I confess that once upon a time I would have fairly happily killed a spider that threatened to leave cobwebs in my newly cleaned space , or a wasp that seemed to threaten me. But the longer I live here the more attuned I feel with nature . We are merely a small part of all this . How dare we interfere?
Have you ever stopped to watch ants as they go about their day? As soon as we have finished our breakfast croissants when eating outside on a summer morning, tiny ants will be scurrying around our feet. The lucky ones will be bearing croissant flakes like lofty penants high above their tiny frames, surmounting each piece of gravel as if it were a mighty boulder. Watch a column of ants and you may see two break free to retrieve some dead insect , much larger than themselves, and bear it back to the nest with painstaking cooperation. They are truly amazing. Or how about bees ? From the earliest hour they are out collecting pollen , long before butterflies are on the scene , and they will continue well into the evening. My favourite is the benign black carpenter bee with its blue iridescent sheen.

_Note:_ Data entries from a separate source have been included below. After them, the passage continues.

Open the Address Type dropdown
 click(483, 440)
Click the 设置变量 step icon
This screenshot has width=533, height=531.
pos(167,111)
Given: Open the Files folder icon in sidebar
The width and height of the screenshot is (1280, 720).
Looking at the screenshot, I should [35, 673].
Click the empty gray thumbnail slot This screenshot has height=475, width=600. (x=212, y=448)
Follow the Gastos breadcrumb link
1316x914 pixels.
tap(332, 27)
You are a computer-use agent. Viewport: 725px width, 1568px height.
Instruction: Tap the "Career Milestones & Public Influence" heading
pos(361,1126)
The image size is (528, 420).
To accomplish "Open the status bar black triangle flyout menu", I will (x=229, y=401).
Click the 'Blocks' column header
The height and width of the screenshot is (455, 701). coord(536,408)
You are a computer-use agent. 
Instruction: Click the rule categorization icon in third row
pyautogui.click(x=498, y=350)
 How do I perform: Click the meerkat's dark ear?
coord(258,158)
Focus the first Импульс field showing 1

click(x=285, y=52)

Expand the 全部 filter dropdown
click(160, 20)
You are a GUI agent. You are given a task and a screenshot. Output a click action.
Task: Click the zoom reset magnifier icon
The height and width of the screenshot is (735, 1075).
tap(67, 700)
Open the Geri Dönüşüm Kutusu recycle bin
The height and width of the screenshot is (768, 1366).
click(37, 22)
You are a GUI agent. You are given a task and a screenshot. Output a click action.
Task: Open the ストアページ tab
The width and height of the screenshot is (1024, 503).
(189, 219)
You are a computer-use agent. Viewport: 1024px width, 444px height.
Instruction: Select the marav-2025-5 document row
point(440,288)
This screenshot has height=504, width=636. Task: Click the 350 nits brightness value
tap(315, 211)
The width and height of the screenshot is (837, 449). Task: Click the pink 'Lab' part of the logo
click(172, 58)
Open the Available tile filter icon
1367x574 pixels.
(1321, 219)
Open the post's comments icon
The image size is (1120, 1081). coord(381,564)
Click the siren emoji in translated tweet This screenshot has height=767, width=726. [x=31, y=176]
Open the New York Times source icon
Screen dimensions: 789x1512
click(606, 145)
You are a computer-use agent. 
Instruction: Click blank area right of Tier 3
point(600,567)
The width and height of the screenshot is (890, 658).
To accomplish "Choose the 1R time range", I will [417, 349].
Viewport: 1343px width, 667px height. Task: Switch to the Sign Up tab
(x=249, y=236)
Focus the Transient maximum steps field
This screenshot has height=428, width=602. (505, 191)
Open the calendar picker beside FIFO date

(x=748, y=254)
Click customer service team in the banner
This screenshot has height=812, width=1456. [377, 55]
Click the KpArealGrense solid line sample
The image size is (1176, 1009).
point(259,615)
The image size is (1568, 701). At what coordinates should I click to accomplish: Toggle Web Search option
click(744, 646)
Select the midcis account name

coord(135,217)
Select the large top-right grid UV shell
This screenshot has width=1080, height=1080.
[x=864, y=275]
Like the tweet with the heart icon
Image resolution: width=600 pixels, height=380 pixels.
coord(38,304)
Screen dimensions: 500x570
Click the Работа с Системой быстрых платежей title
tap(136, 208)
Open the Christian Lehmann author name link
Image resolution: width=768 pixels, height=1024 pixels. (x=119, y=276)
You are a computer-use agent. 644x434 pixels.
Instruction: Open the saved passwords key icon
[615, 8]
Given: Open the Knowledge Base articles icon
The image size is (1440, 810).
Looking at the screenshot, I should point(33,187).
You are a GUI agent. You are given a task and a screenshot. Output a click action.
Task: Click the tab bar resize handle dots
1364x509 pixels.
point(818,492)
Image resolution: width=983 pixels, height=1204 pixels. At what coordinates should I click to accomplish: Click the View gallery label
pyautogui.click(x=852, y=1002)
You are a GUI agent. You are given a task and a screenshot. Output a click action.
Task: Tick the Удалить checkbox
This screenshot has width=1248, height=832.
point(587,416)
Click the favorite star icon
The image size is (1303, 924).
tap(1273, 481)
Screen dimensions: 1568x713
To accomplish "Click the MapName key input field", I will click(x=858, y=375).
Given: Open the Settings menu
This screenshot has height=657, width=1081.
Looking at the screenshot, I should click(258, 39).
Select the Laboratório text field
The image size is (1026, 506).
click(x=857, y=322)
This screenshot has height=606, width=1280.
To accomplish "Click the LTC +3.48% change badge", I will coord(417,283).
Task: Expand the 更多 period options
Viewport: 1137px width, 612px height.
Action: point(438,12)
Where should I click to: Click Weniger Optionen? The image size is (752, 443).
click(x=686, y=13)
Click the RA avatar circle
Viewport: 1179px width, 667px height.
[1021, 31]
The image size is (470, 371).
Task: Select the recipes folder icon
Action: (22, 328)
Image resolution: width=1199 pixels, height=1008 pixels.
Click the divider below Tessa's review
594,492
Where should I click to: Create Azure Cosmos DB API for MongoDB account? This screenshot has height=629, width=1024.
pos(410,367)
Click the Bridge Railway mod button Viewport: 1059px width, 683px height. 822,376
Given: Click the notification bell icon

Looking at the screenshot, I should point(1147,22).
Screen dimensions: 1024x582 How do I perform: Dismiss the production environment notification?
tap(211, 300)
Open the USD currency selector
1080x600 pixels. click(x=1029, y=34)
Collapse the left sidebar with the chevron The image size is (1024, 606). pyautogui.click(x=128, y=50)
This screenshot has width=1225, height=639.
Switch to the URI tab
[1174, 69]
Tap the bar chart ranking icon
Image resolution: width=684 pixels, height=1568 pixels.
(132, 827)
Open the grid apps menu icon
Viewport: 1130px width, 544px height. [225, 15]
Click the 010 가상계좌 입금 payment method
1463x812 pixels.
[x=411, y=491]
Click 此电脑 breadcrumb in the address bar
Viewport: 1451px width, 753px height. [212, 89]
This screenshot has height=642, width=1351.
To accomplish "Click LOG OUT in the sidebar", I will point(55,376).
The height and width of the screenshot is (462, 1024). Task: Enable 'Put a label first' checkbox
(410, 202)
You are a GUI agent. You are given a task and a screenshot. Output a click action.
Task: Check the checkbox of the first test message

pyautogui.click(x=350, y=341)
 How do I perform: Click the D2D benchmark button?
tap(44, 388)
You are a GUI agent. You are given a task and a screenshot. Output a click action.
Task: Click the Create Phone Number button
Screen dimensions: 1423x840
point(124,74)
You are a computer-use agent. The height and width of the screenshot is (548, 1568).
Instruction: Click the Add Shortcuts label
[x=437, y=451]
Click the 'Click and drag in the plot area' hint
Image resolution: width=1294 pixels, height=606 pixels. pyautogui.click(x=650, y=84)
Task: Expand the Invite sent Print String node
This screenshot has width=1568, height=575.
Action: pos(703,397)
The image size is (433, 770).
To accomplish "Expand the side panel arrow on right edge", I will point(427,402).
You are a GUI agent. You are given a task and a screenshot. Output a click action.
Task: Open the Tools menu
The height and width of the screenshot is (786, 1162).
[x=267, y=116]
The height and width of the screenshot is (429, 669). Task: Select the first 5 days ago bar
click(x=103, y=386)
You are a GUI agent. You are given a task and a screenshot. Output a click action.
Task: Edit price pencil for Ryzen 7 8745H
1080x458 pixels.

Sometimes we see an insect that takes our breath away like the beautiful praying mantis . And of course we adore the cricket that comes in different forms and sets up its evening chant in late summer.
But then there are the less welcome species like the flights of box moth that have recently turned up , swirling around like heavy snowstorms. They have wiped out nearly all of the box bushes on our domaine. And now that winter approaches the gauzy nests of the processionary moth caterpillar are appearing in the pines. If you read one of my earlier blogs you will remember how deadly they can be in the spring to any creature that investigates them, although they are fascinating to watch as they progress nose to tail along the forest paths.
The list of insects is endless,and all play their part in the ecology of the forest. But one insect shall remain forever unwelcome. The locals call it the 'punaise americaine' or American stink bug , as it came to Europe on a shipment of timber from California some decades ago. We first came across it here one autumn over ten years ago when these long brown insects started buzzing into our faces, and tryin to enter the house. Over the next few winters they grew worse and we would find them nestling under cushions, or hiding in window frames and lampshades in their efforts to hibernate indoors. A neighbour found her attic covered in a thick black carpet of these creatures, so she did some dedicated research to find out what they were. Finally we had a name: leptoglossus occidentalis. Now this posed us with a double dilemma. Too many in number to ignore, we had to get rid of them somehow; But how? These creatures hadn't been named stink bugs for nothing. The merest threat makes them emit a noxious smell. Stamp on them and the stink is worse. Agh! I confess we lost all moral compunction and disposed of them as best as we could. Even a friend with affiliations to the local Buddhist temple at 'Lerab Ling' was known to delicately gather them in a tissue and flush them down the loo. This autumn their numbers are in retreat . We have heard that tits love to feast on them, so perhaps, at last, they have natural predators.